_Your objective_. Which of the lines below holds the string "computer"? Copy every line that does.

◆ ◆ ◆

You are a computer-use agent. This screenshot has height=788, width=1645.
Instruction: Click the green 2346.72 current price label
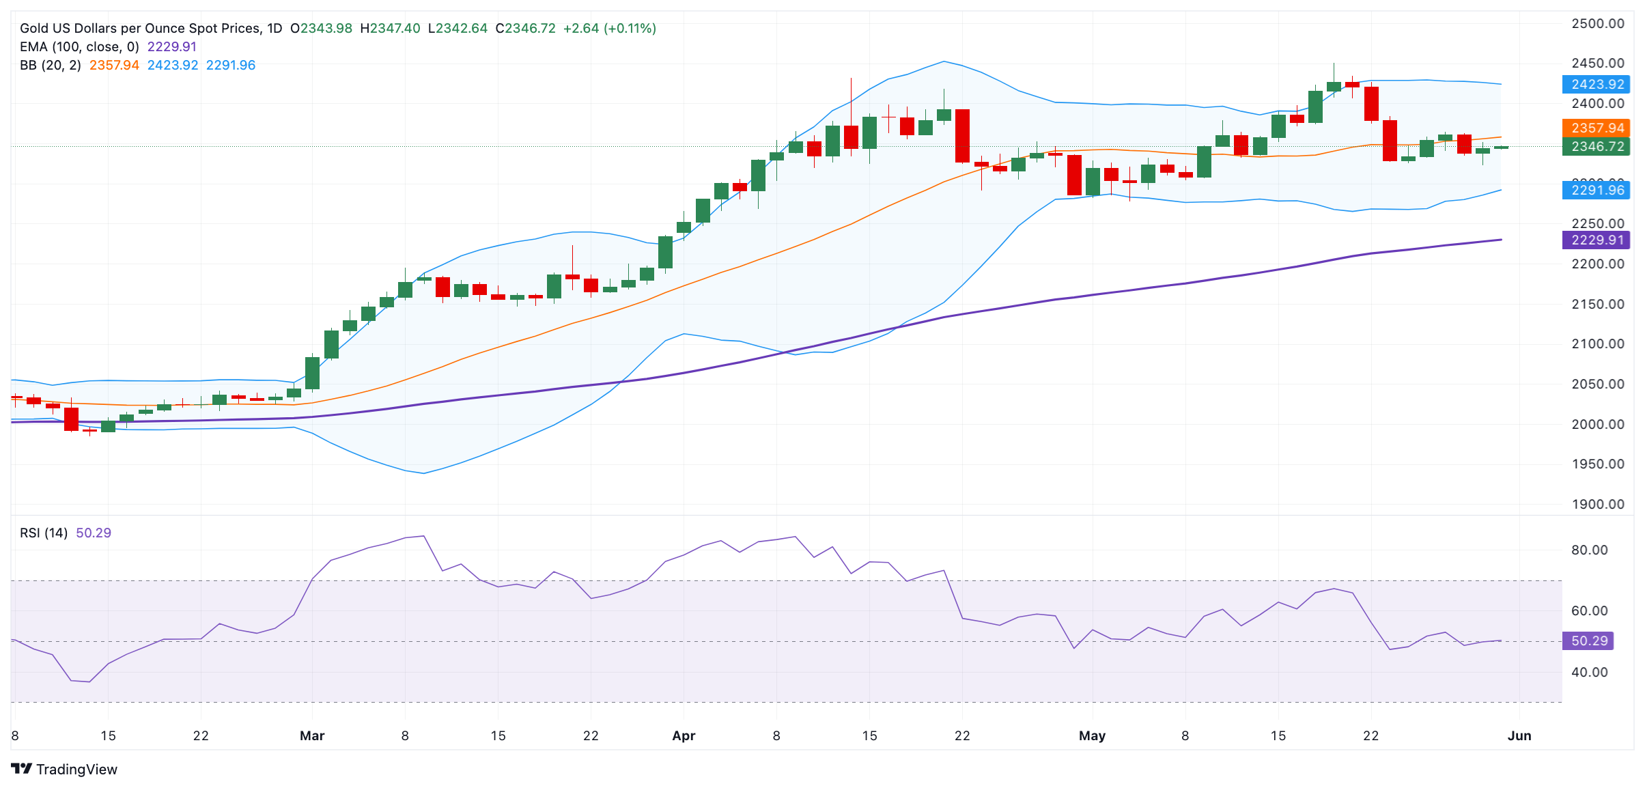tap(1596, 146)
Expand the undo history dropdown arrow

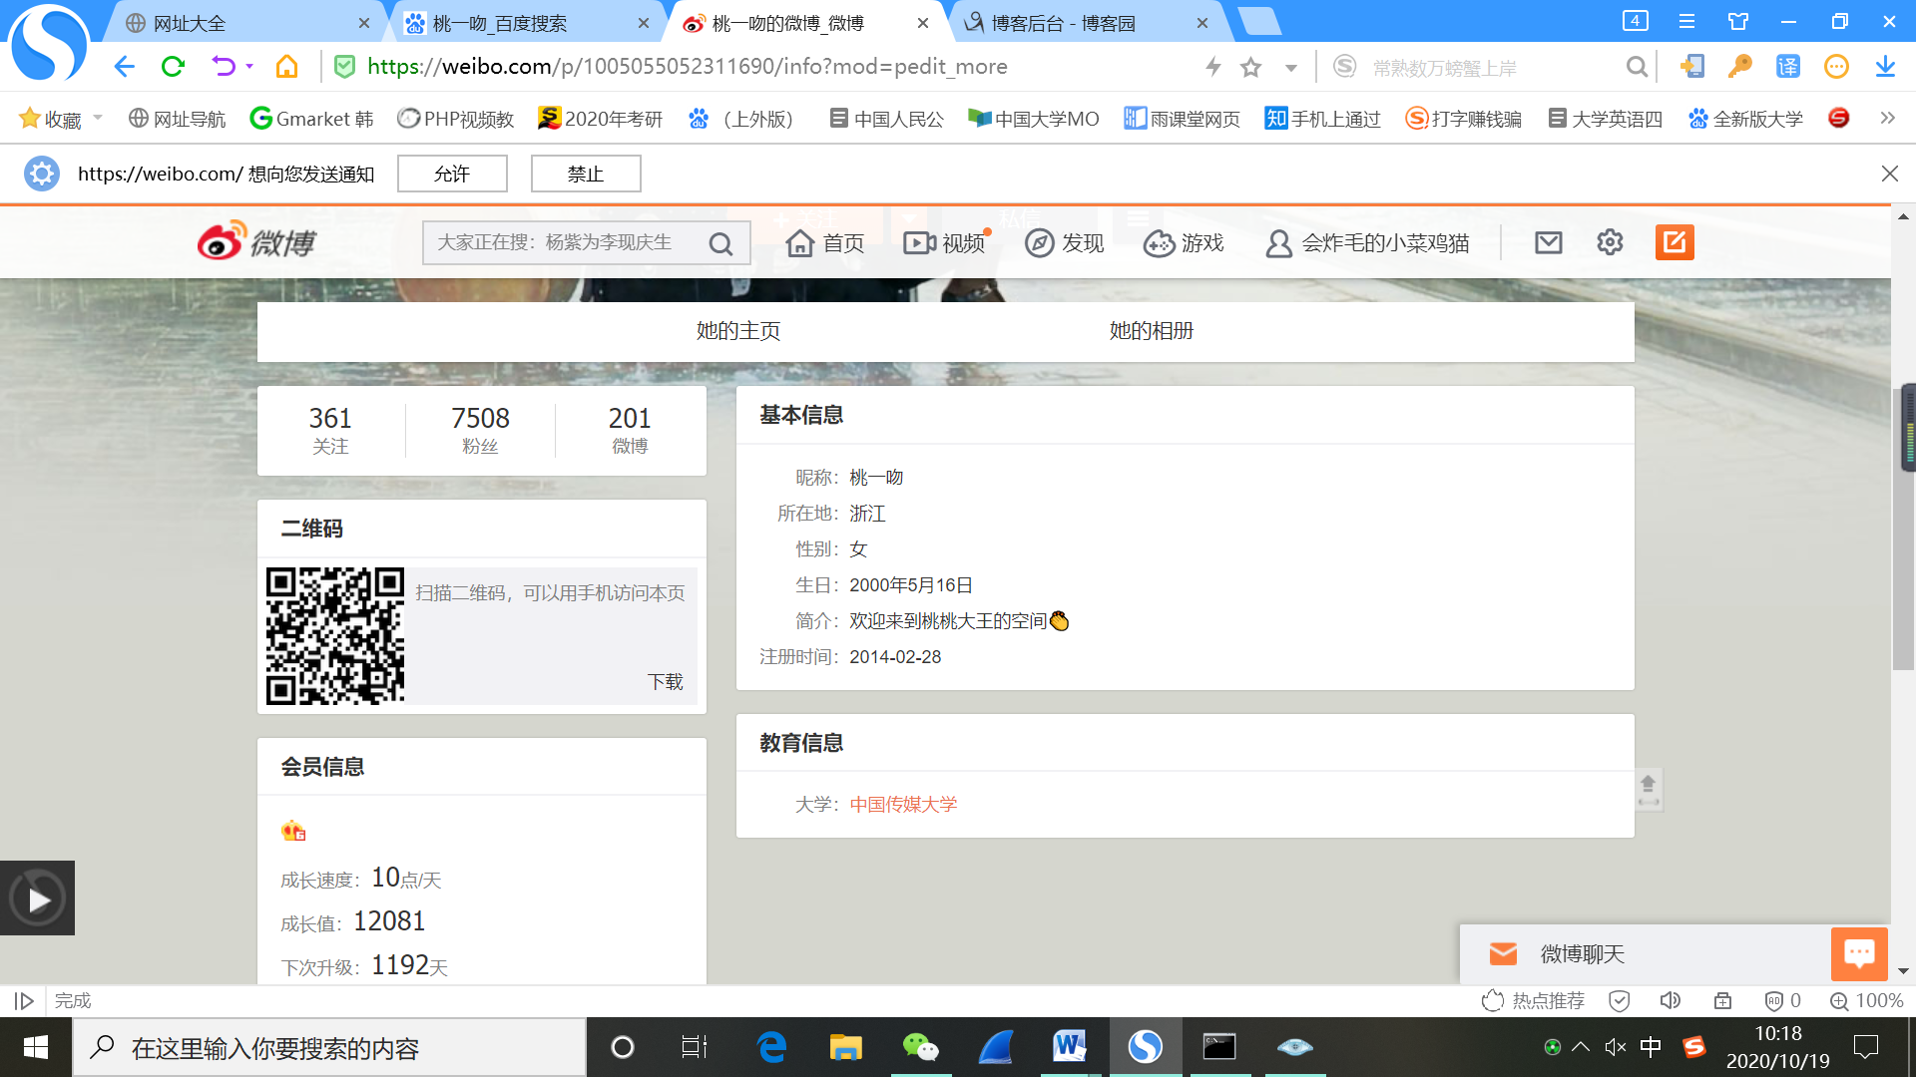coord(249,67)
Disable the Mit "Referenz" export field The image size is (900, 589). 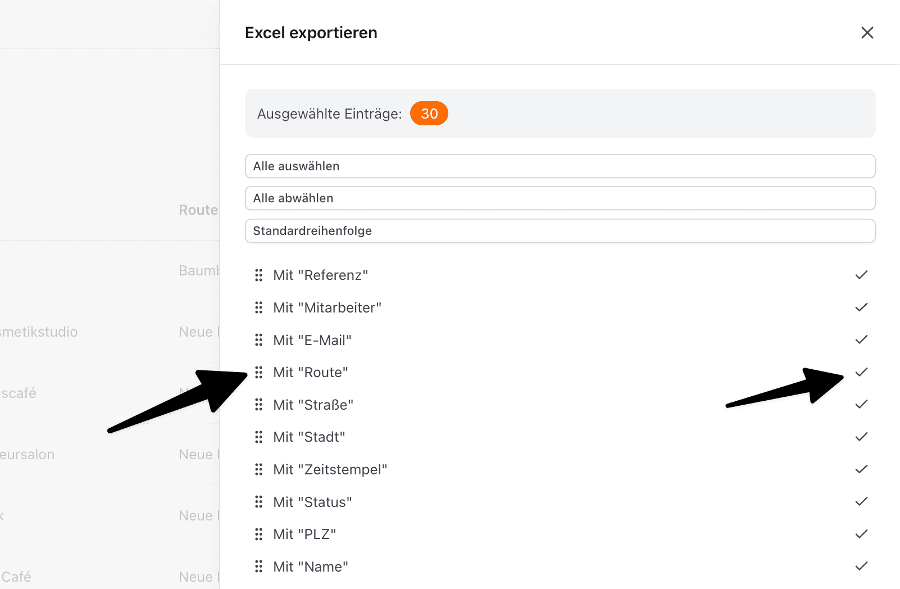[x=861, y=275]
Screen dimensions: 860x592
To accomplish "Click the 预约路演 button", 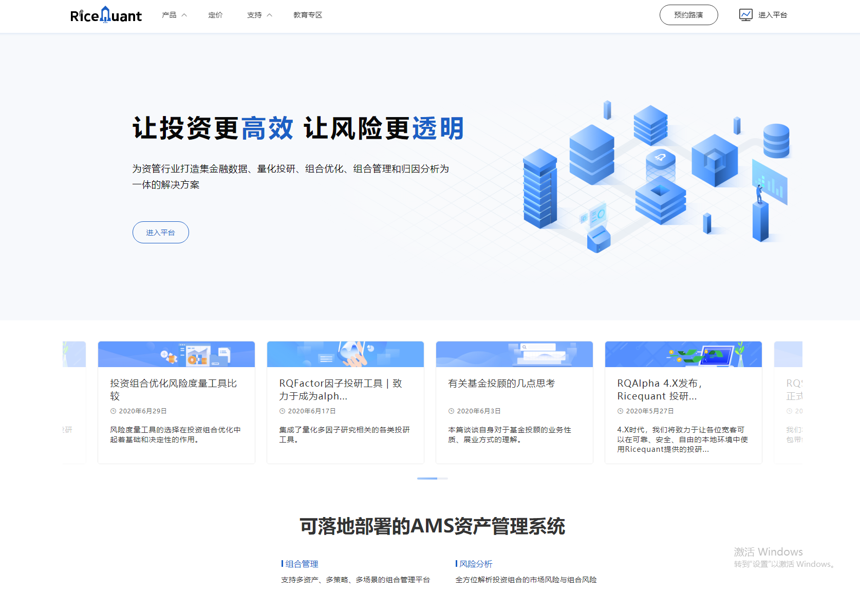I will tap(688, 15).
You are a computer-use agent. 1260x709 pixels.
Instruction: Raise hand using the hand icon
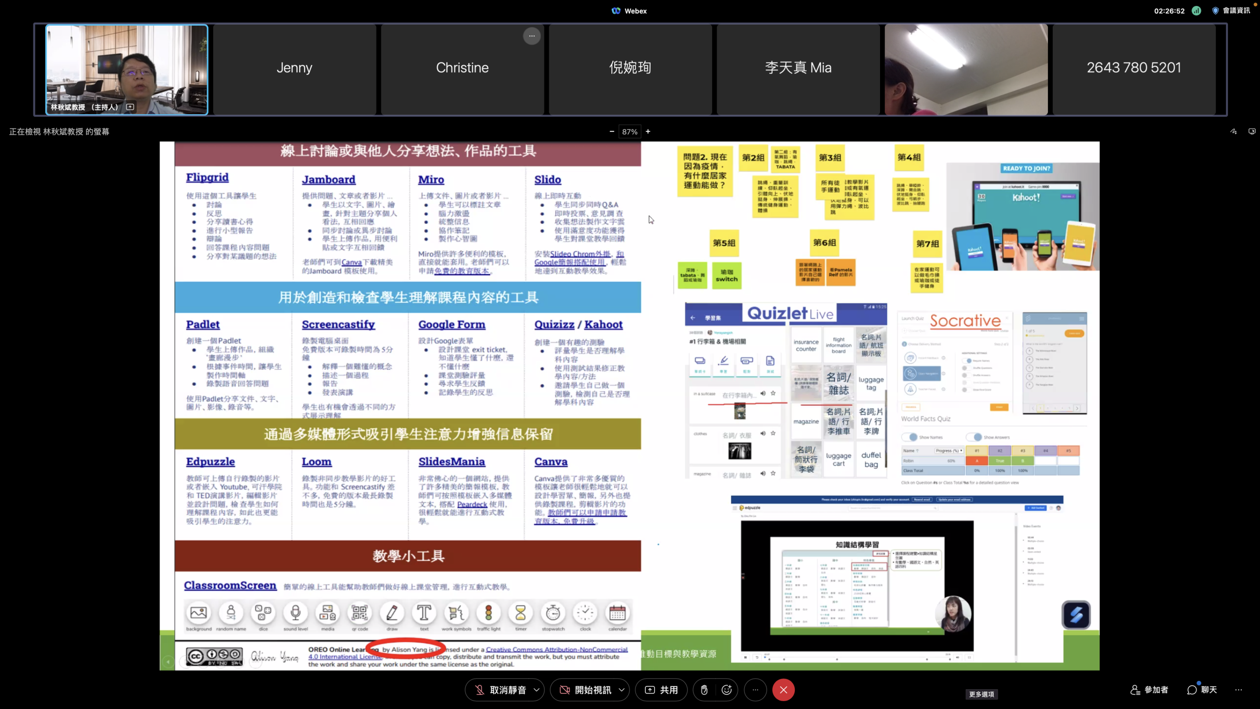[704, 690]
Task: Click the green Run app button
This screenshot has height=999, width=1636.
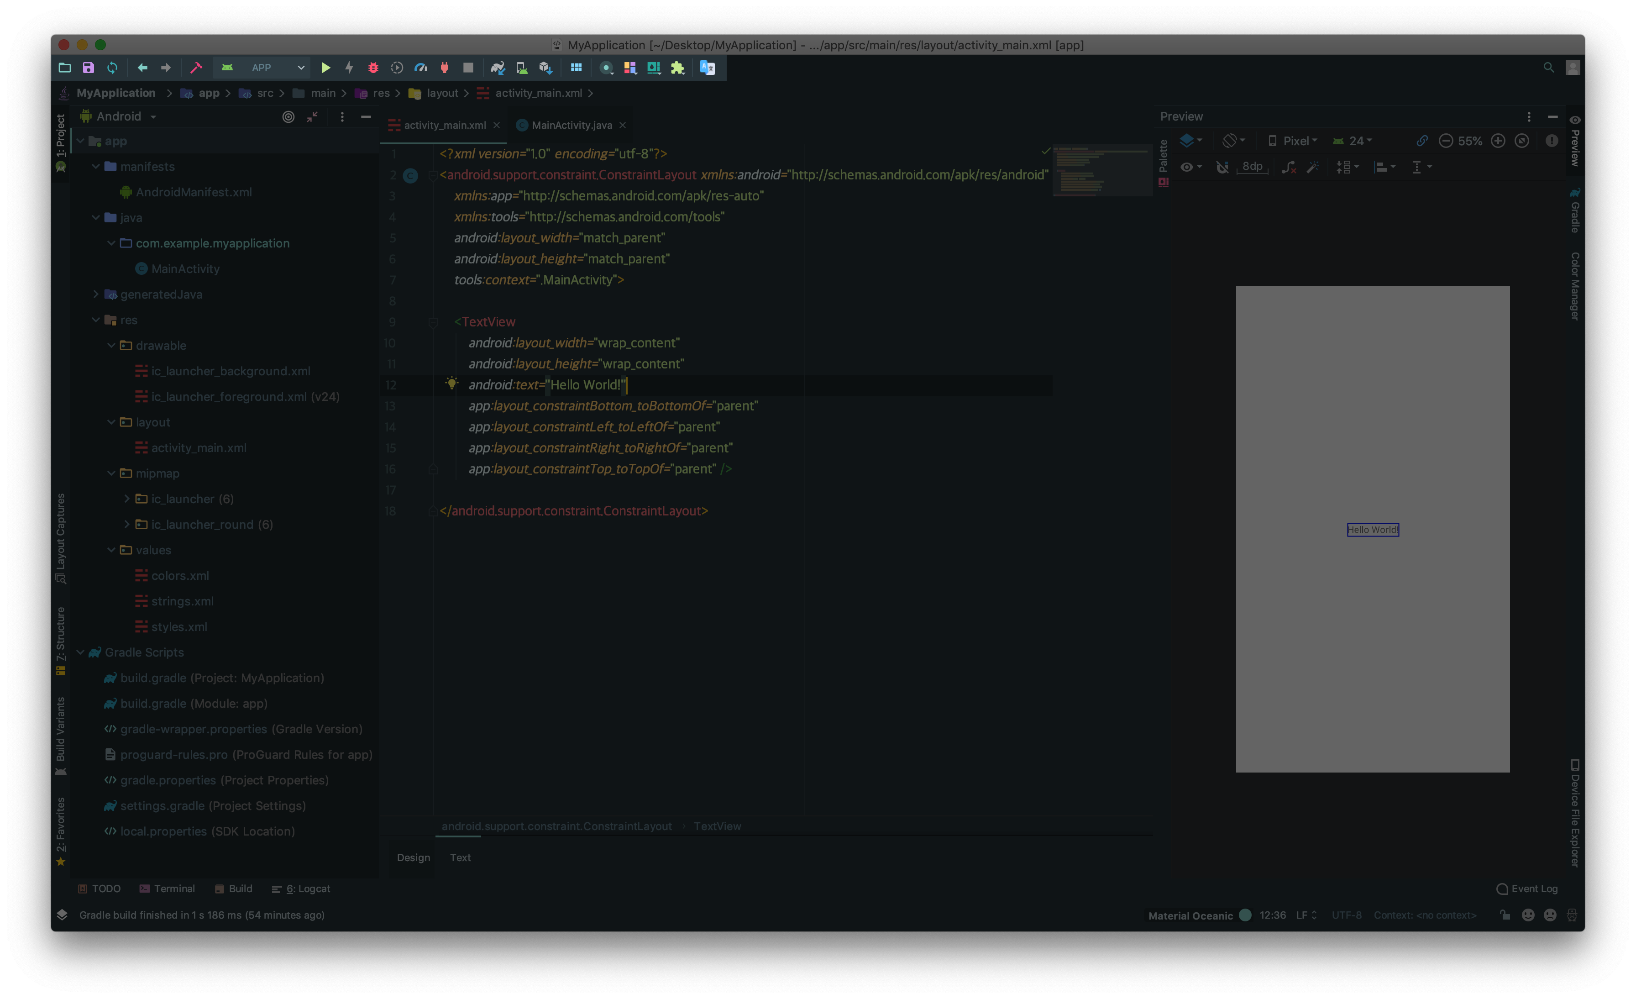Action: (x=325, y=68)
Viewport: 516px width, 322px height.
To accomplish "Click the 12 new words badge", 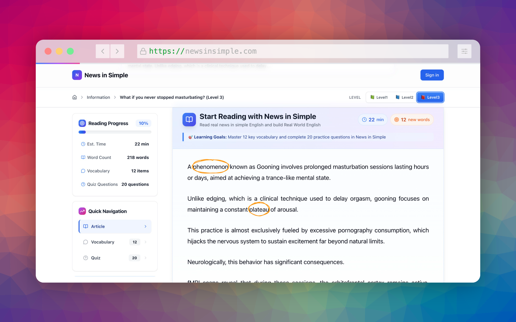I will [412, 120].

◆ ◆ ◆

_Written answer_.
You are a computer-use agent. This screenshot has height=788, width=1645.
You are a computer-use agent. 1260x709 pixels.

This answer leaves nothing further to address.